I can't get through his books in one or two sittings because the content is rich and full of history. He must love his native Ireland very much because he takes the reader on a journey around the island similar to that in his other book Ireland. It makes it very hard for me to know where to start should I ever make at trip there! However the journey in this book is very different because it shows the effect of war on soldiers and the people. It is outside the usual for me to read because of this aspect. The main character is trying to find his ancestral roots and I related to this, since I too would like to know more about my family tree. It's not quite the easiest thing to do and we see his frustrations along the way. Delaney also gives us a peak into the world of priests and their political machinations, this is another aspect of the book of which I don't have much reading experience. It may be a commentary on his own thoughts on the men who take up the cloth for to God.

Kiwi Begs2Differ ✎

At the end of WWI, in 1922, Robert Shannon, an American shell-shocked Catholic chaplain on his road to recovery, decides to trace his ancestors’ roots in Ireland. The Shannon is the longest river of the Emerald Isle. Robert’s journey begins at Tarbert, the river’s mouth, and then proceeds up its banks exploring the origins of his name in order to find his “people”, his ancestors.

As he wanders the countryside, he encounters many locals who will share with him the history of the land, ancient legends and their own stories. The trip is not idyllic however, Ireland is in the midst of a civil war, armed bands of nationalists roam the beautiful countryside, but the biggest danger comes from home, the Archdiocese of Boston is attempting to cover scandals at the high level and Robert is a threat.

Even if it the novel not a mystery per se, quest of the protagonist poses questions for the reader and there is a level of suspense throughout the book, what secrets does Robert know? flashbacks reveal both Father Robert painful past as well as the troubled life of a dangerous man named Vincent Patrick Ryan who is following him.

The plot takes many delightful detours into Irish folklore and reveals the background of various side characters, I didn’t mind that. This is a lovely novel, with a slow rhythm narrative, that allows the reader to be absorbed in the atmosphere of Ireland recent past and its beautiful scenery. Recommended. 3.5 stars

Fav Quotes:

Francis Carberry said, “My hunch is that we don't know the half of what we do. And we spend the rest of our lives getting over what we've done.”

“I come from New England.” “Badly needed,” called somebody, and many cackled, realizing he meant that the world needs a “new” England since the “old” England has so much wrong with it.


Robert Shannon, a Catholic priest has traveled to Ireland in search of his family roots. All he knows about his family is that his family's name came from the famous Shannon River. Robert is suffering from shell shock and it is hoped that this journey will help in his recovery.

As Robert journeys through Ireland, he meets all types of people.
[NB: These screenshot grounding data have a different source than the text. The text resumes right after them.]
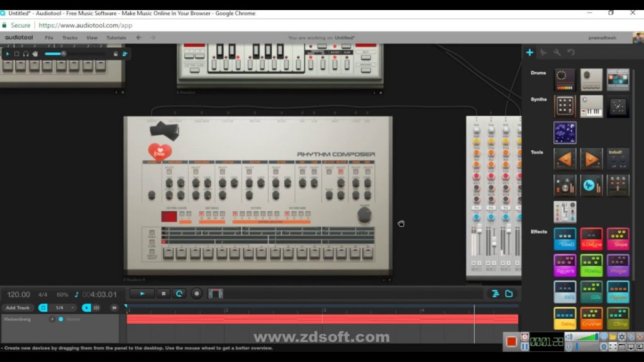Click the Add Track button
The height and width of the screenshot is (362, 644).
point(18,307)
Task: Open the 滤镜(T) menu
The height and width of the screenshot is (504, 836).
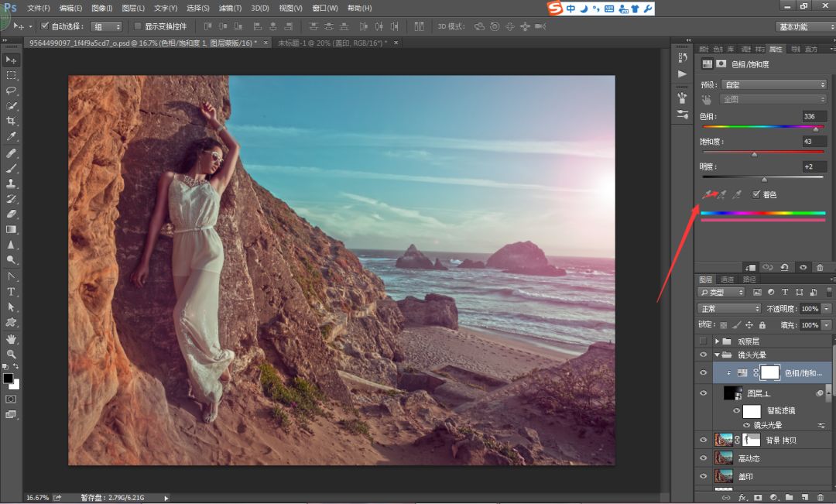Action: click(x=229, y=8)
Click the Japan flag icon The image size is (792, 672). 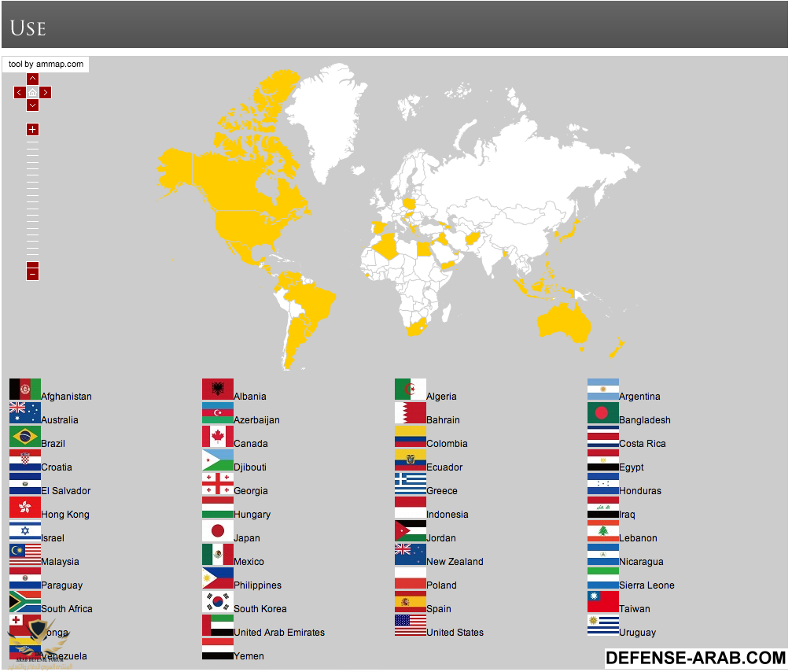coord(217,531)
They help him heal as they kindly take him in and feed him, but he helps them in return. He meets a man named Francis who has lost his wife--an army nurse--during the war. As Robert and Francis speak of his wife's early death, Robert asks him how much the loss hurt. Francis says that many days he doesn't want to live, that he doesn't want to breath. "I have no soul left. My soul is gone."

"Maybe," said Robert, "maybe your soul has just changed in shape...Are you kinder now than you were? A better teacher?"
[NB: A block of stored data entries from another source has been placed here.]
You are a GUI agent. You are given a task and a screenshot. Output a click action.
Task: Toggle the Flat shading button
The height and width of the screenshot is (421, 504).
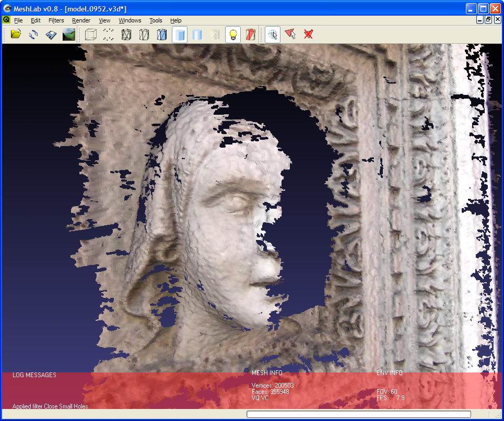pos(180,35)
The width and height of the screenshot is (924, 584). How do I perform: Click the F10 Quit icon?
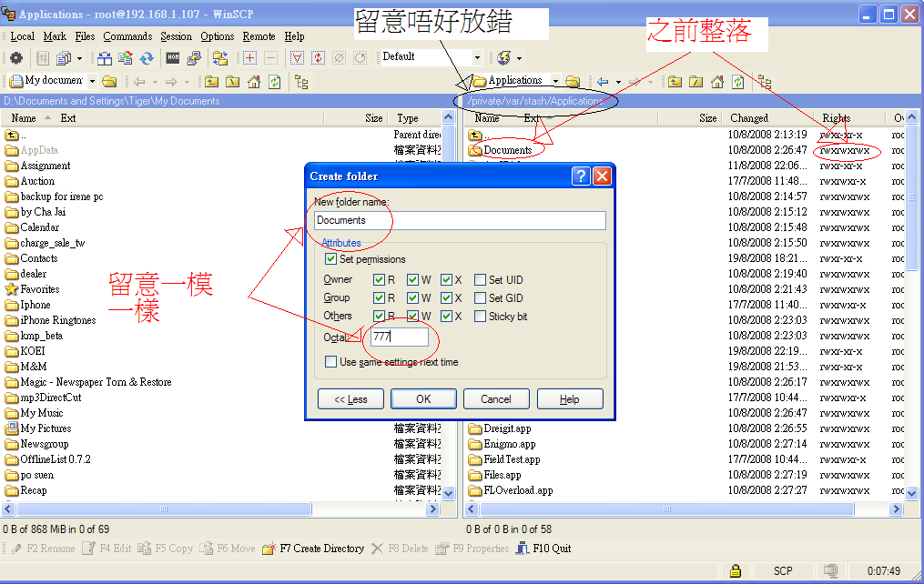523,549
Francis Cutberry smiled and nodded. He thought for many seconds and said, "Yes, I am. Yes, I think I see what you mean."


This is a gem! I have read his other novels and thoroughly enjoyed them, but this one is outstanding. You can actually feel the pain the soldier and nurse are experiencing. He made his characters so real. And the plot that includes action, mystery, adventure, well it has it all!Unforgettable.


This book has similar themes as The Odyssey and Cold Mountain in that it is the story of a soldier returning from war. Instead of Ancient Greece or Civil War era America, this journey follows an American chaplain, shell-shocked from WWI, trying to trace his Irish roots in order to regain his balance and ability to cope with the horrors of war. Robert Shannon is a sympathetic character, heartbreaking in fact. What he has seen on the battlefield in France, not to mention some problems within the hierarchy of his beloved Catholic Church, has scarred him deeply and caused him to lose his soul. In order to regain it, he undertakes a pilgrimage along the River Shannon. As he travels, he encounters many warm Irish people and some unsavory ones as well, including participants from both sides of the Irish Civil War centered in Limerick in 1922. His healing is a slow process and Frank Delaney writes it with wonderful empathy. There is a sinister subplot that adds an intensity that makes the book hard to put down. In addition to the Irish history it covers, it includes tons of Irish folklore, which to me is just delightful. I felt as though I was back in Ireland. I loved it.


This beautiful book called to me and I am so glad I listened. ( I read the Large Print version which almost reached 600 pages.) This masterful novel tells the healing story of Robert who is suffering from shell shock (PTSD) from when he served as a chaplain in the American Army in France (WWI). With his return to Boston, his colleagues have the brilliant plan to send him to Ireland where he can travel the Shannon River searching for the roots of his surname, "Shannon". We journey along with him and it is absolutely entertaining as he meets interesting characters along the way. There is also the drama of the civil war. And much much more. The book is broken down into 6 sections: A rough divinity/The benefits of the past/A quiet, watered land/The shy advance of dawn/The pool of knowledge/The magic of choice. The writing throughout the book is as rich as these titles. The author translates Irish turns of phrase so we understand what they mean. Irish mythology and spirituality, history and lore are deftly woven into the story. Ireland is presented in all of its glorious beauty. However, and I appreciate this, the dysfunction and warts are also highlighted. Two favorite quotes in the book:
p. 315 Irish people are very respectful of a curse.
First page Author's note: Much of our power comes from our past.


Robert Shanon is a chaplain with the US army sent over to Europe in WWI. He makes it his mission to save as many of his comrades as possible at Belleau Wood but the bloody reality of war leaves the father with shell shock and he is sent back home to recover, but he ends up doing this in Ireland.
It was a bit surprising to find Robert Shanon's adventures in Ireland mixed with tales and intrigues of the catholic church. I personally did not care for this part of the intrigue but Delaney managed to integrate it subtly enough among the regales of civil war stricken Ireland of the 1920s and what seemed to be a faithful insight into the mind of a PTSD suffering soldier on his way to recovery.
It was a compelling read and though I found the fiction to be naive at times it struck a cord with me.


I had never read any of Delaney's books so "Shannon" was a first. It appealed to me in part because of the location of Ireland but also because of it's subject of shell shock (now referred to as PTSD). I learned much about the condition and cried over how debilitating, unpredictable, and devastating it can be not just in the person experiencing PTSD but family, friends and caretakers.
Mr. Delaney has a decent writing style although I found the book meandered like a river and wondered if that was intentional. The transition from one character to another, from current to past time, was a bit difficult to adjust to.
The story, despite its subject, was inspiring and educational. I was delighted with the ending and will probably read other books by Delaney.